Through my photography, I aim to explore the complex interplay between identity, society, and culture. I’ve found myself experimenting with shadows and colours to explore these themes, using light and contrast to create dynamic, thought-provoking images. “I capture the beauty in everyday moments and objects through my photography. My work encourages viewers to pause, reflect, and engage with the world around them.”
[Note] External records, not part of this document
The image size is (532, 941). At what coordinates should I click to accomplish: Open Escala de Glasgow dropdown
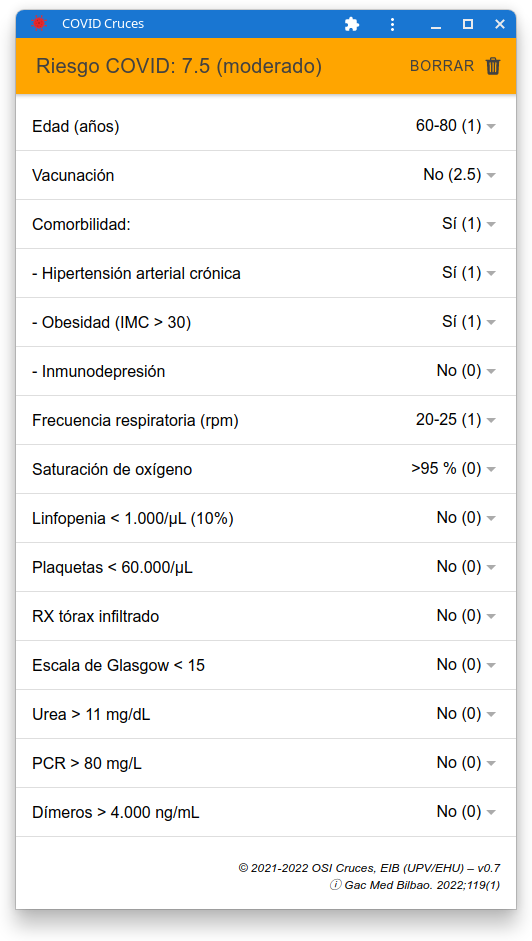tap(467, 665)
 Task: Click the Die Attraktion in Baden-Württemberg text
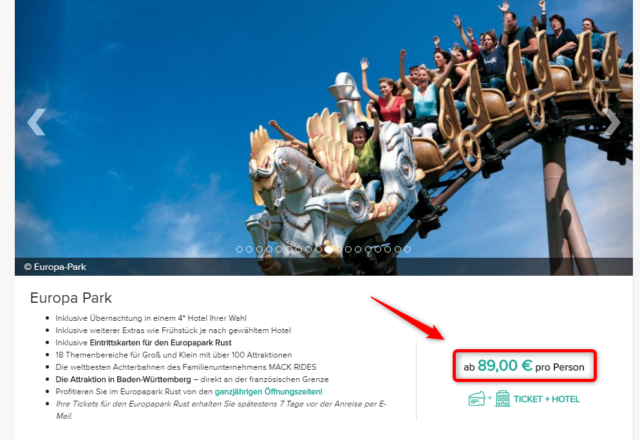[x=123, y=380]
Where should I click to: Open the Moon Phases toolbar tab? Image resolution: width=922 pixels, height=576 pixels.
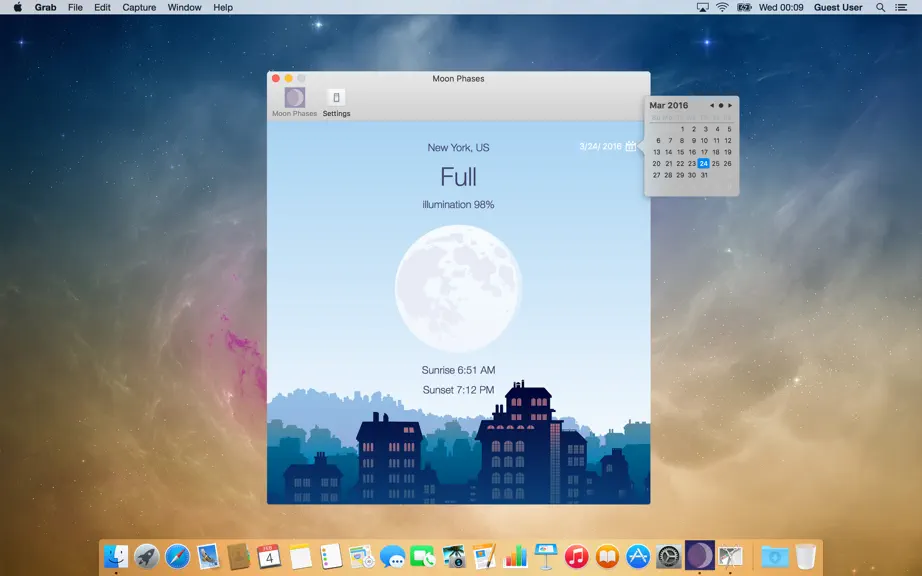(295, 102)
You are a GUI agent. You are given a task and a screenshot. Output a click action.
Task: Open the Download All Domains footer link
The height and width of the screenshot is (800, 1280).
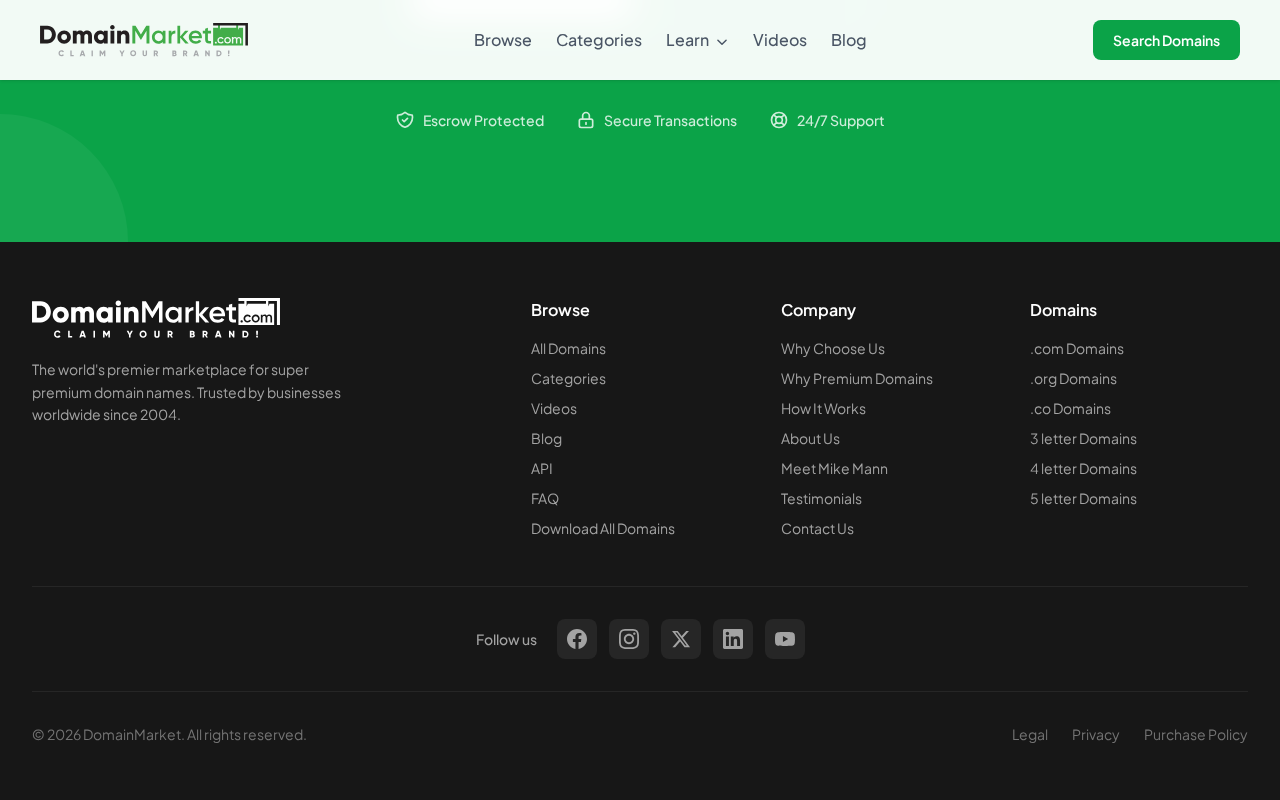pos(603,529)
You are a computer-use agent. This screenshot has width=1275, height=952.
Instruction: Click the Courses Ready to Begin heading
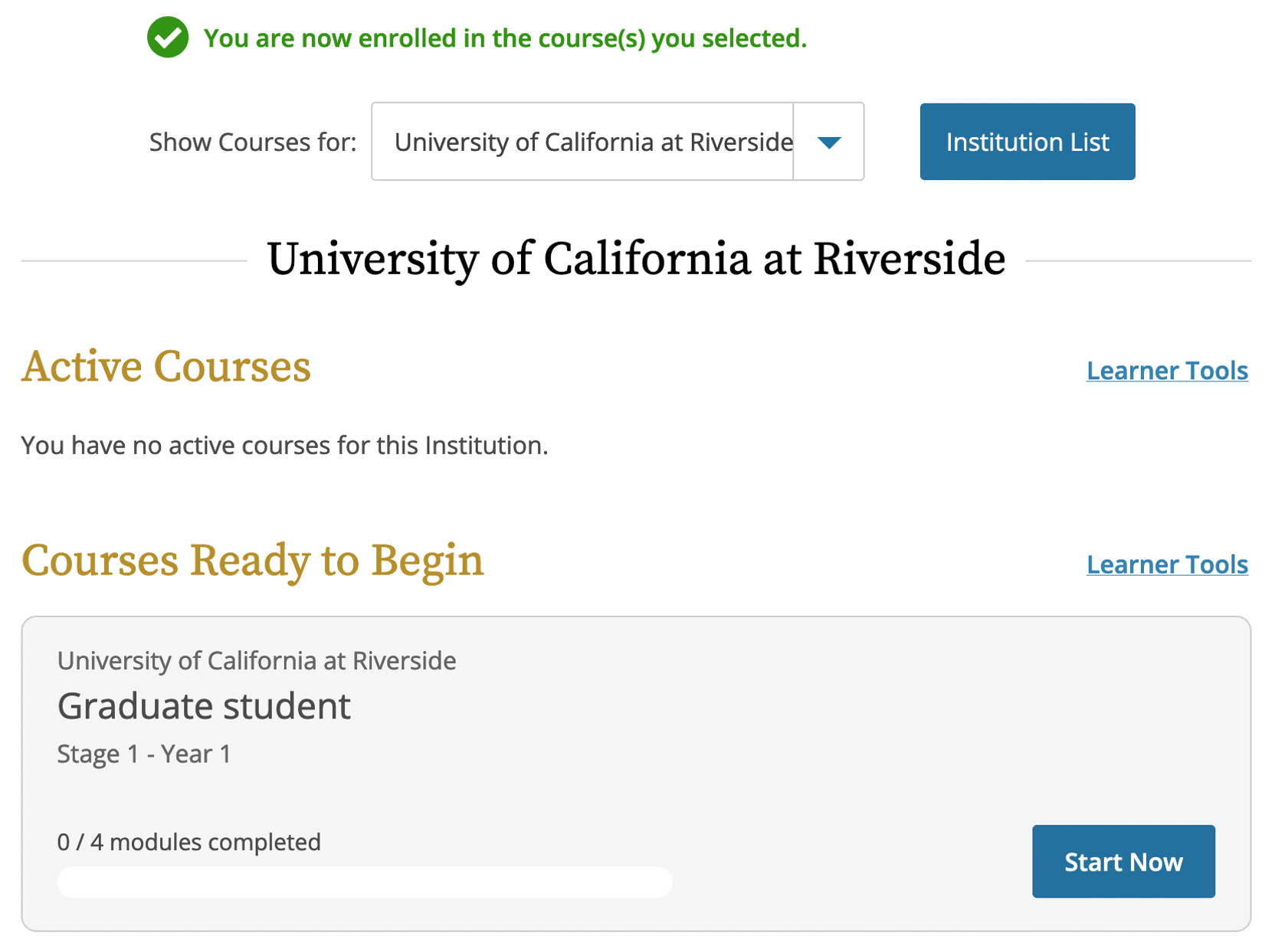[x=253, y=561]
Since then, I’ve been drawn to highlighting the richness of dark skin tones through strong, contrasting images with vibrant colours that expand the view of blackness in all of its diversity while illuminating black and silhouetted bodies in their most glorious and confident form. Sometimes, I create characters in my work that seem to lack identity, dark forms of supposedly genderless bodies painted in shadows but imbued with individual narratives, carrying various ideas and concepts related to human culture, style, beauty, and the general human existence.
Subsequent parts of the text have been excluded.